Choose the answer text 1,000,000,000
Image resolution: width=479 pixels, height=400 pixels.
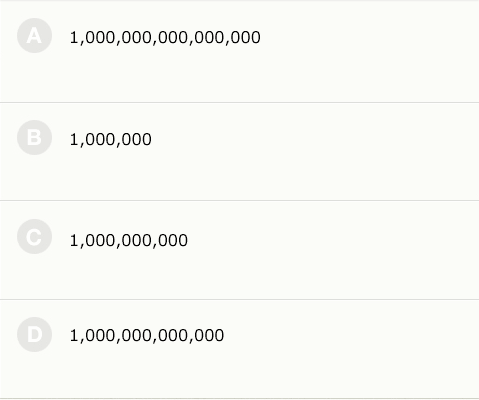click(129, 240)
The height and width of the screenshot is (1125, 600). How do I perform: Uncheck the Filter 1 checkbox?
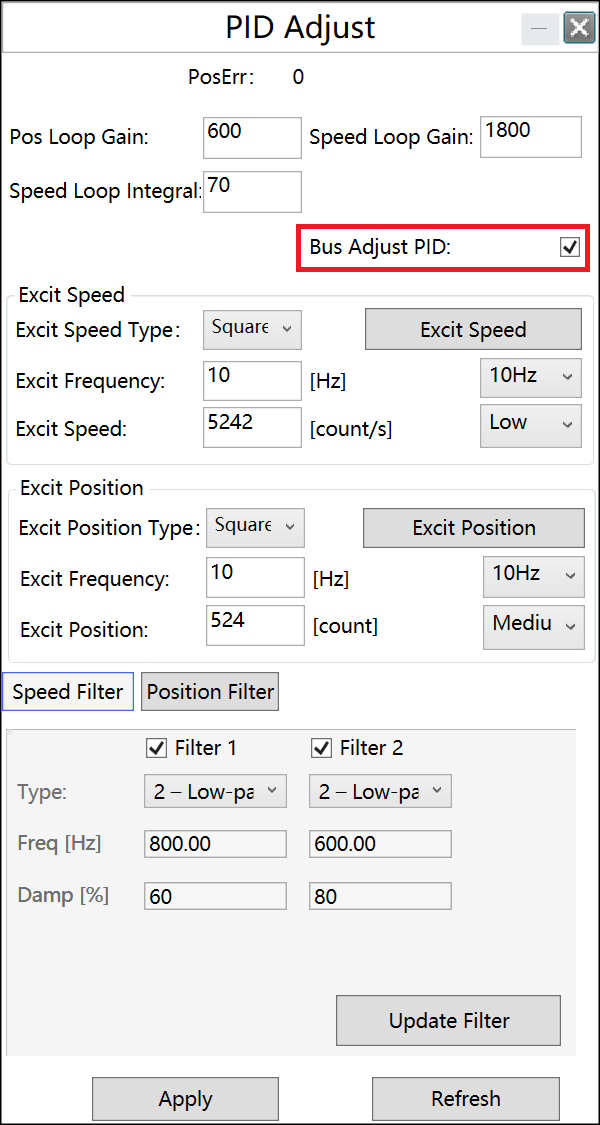156,748
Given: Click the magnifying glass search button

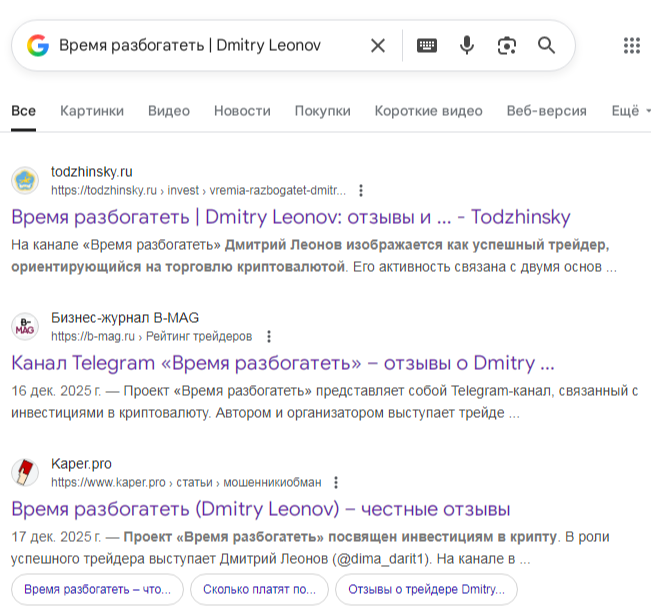Looking at the screenshot, I should 546,45.
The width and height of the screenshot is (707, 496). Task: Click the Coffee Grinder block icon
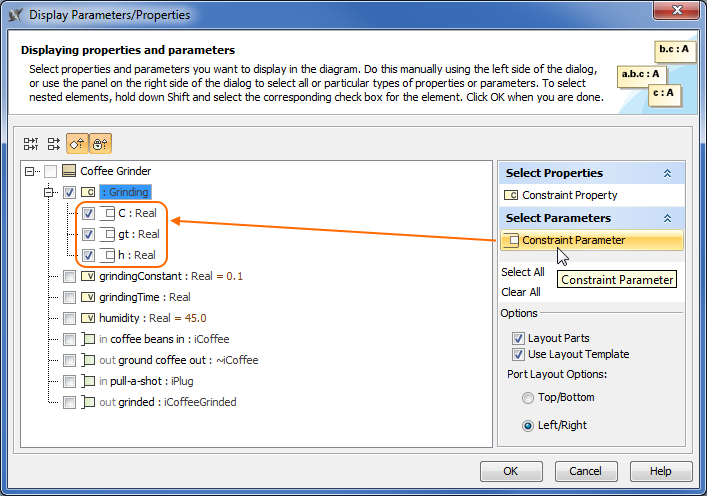click(69, 172)
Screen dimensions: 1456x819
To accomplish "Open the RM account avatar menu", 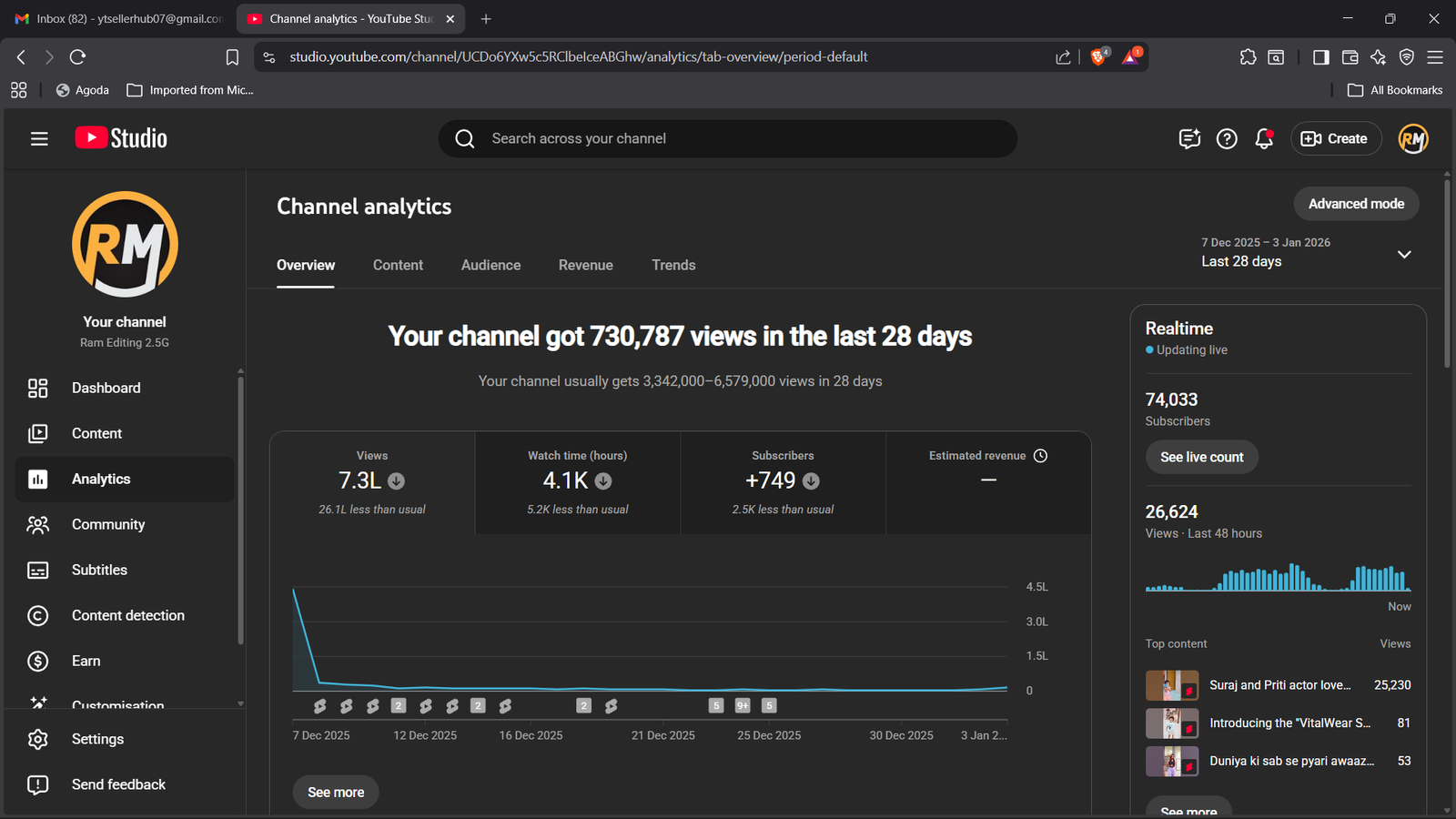I will [1412, 138].
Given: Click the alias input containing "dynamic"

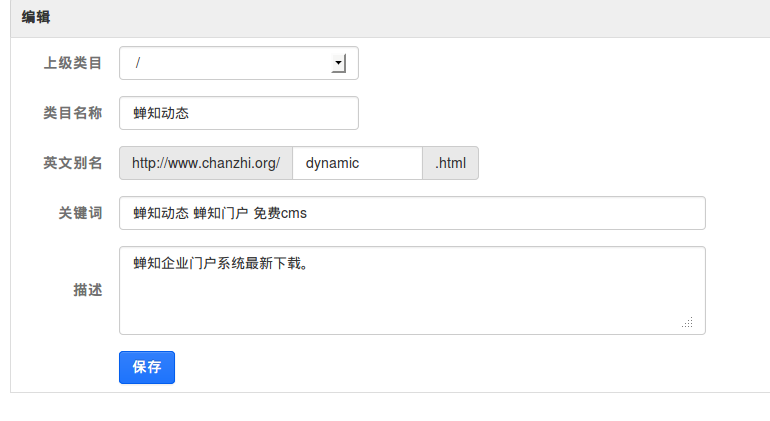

⁂

The lines from the top of the data above through the one holding "Screen dimensions: 1456x819" are to be repeated exactly, and only those, with no pictures.

RESPONSE TO THIS TASK:
Choose the answer text 1,000,000,000
Image resolution: width=479 pixels, height=400 pixels.
click(129, 240)
The height and width of the screenshot is (1125, 600). How do I perform: Uncheck the Filter 1 checkbox?
156,748
Given: Click the magnifying glass search button

Looking at the screenshot, I should 546,45.
The width and height of the screenshot is (707, 496). Task: Click the Coffee Grinder block icon
click(69, 172)
Screen dimensions: 1456x819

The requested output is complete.